Otherwise she is a packer at Boothbay Fisheries. Growing up in rural Maine, leaving school in the ninth grade, Claire has worked at the fishery eight years now, since her husband left—his whereabouts are unknown—and since she moved here with her two sons. If Claire is worrying over anything this unusually pleasant morning, it is her oldest son, Matt. He seems so unhappy anymore, seems to be going backward instead of forward. If only she could tell him something helpful. If only she could get him to stop being so mean to his little brother. And to himself, she thinks. She wonders if it’s too late to dish out a good spanking. Would it do any good?
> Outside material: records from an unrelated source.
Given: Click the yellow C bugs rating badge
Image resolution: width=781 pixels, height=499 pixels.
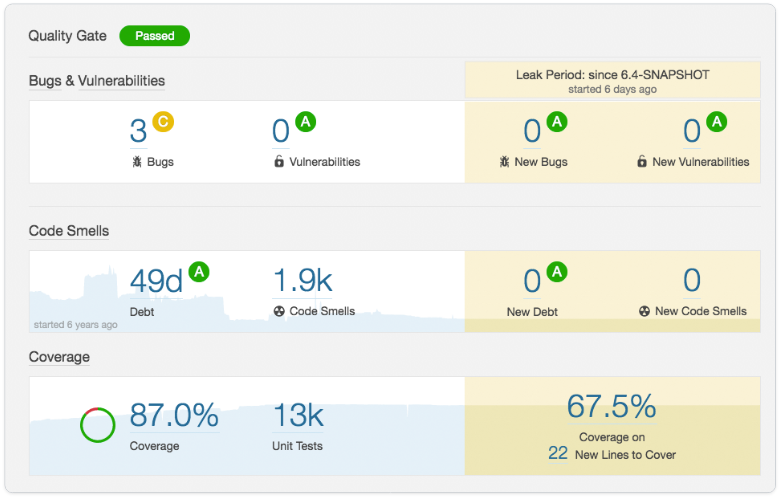Looking at the screenshot, I should pyautogui.click(x=164, y=122).
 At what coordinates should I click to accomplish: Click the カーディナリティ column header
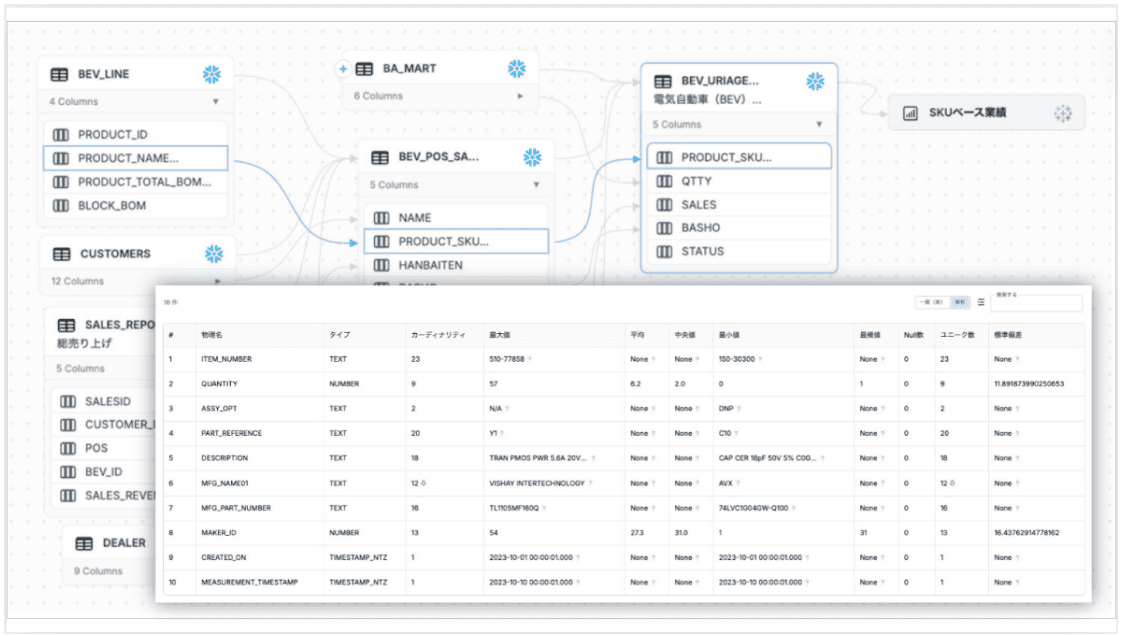438,335
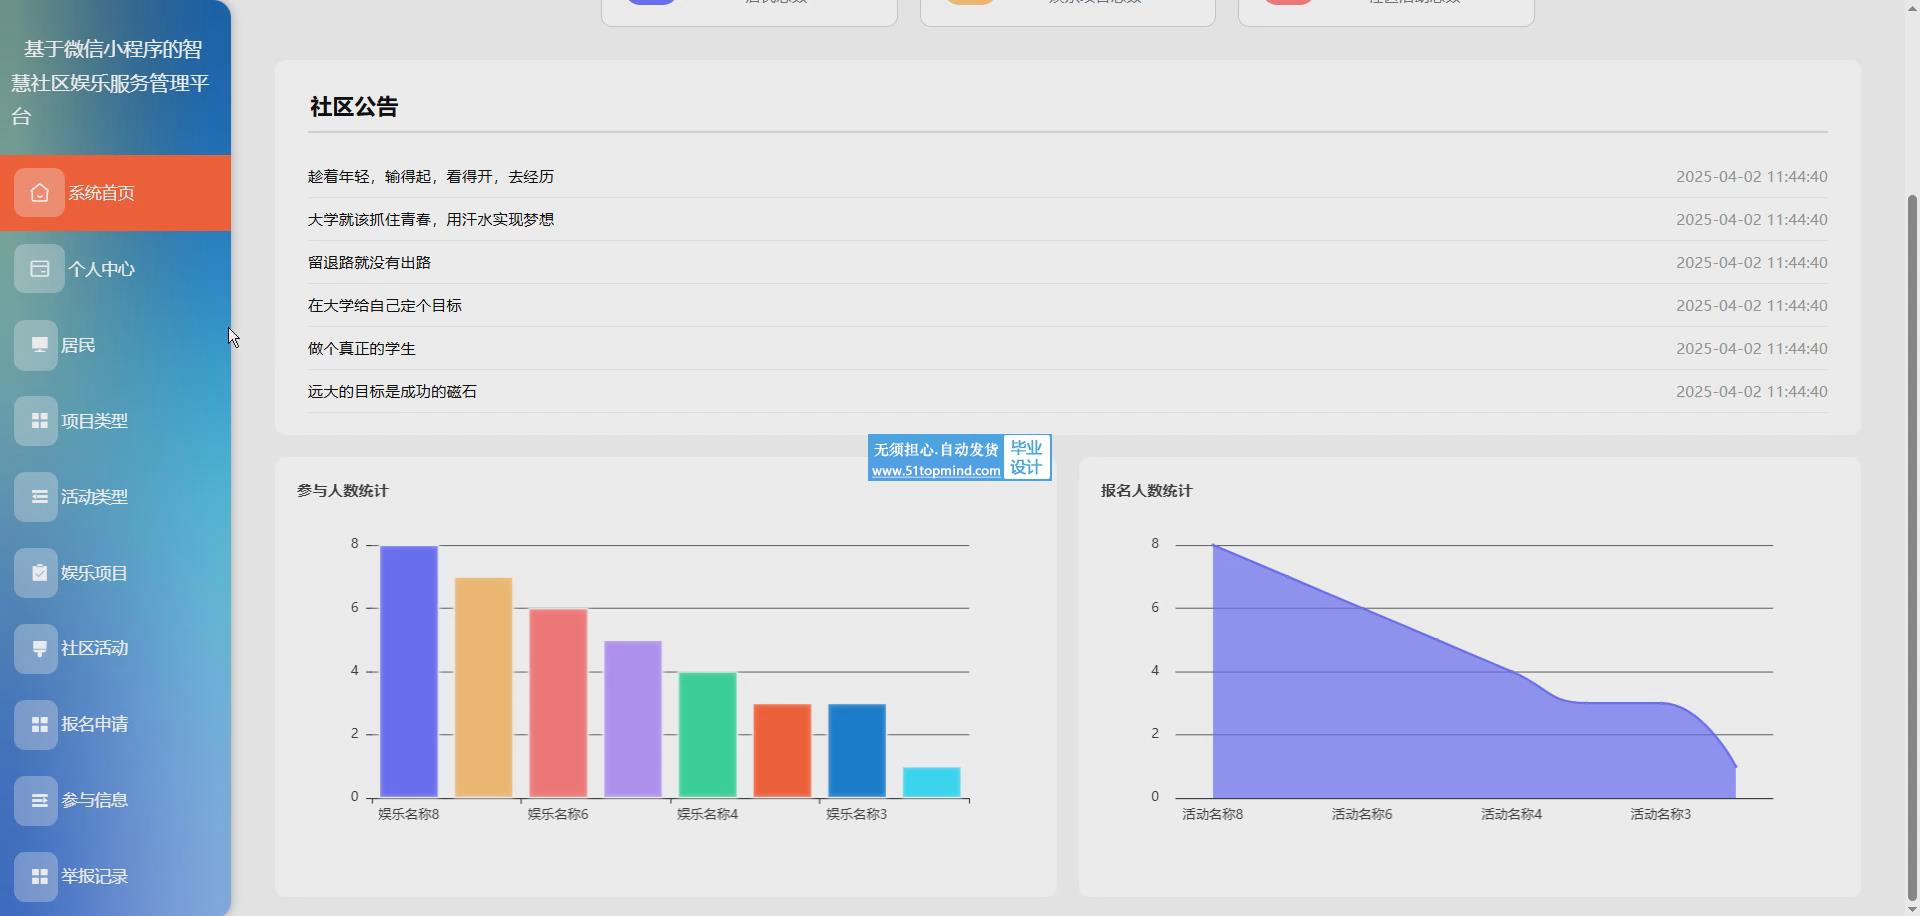The width and height of the screenshot is (1920, 916).
Task: Click the green bar for 娱乐名称4
Action: [x=707, y=735]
Would it make things worse?
W
HO WOULD BELIEVE
it, Eric thinks, as he finds himself gazing yet again into the mystery overhead. He’s never gone cuckoo like this before. His dreams have always been to build things.
He’d use his vehicles to bulldoze roadways and airstrips; he’d throw pontoons over streams or bridge them with Popsicle sticks, and use rope and winch to save whatever trucks and troops he happened to allow to slip in their passage from one side to the other.
Combat Naval Engineers
was one of the neatest names he’d ever heard. So was
Airborne Rangers. Frogmen. Special Forces.
The names made his scalp sing, made his loins tingle, called up in him an urge to go out and build a fort or climb a tree. Who would believe something like this might so easily get in the way? Girls? Valentines?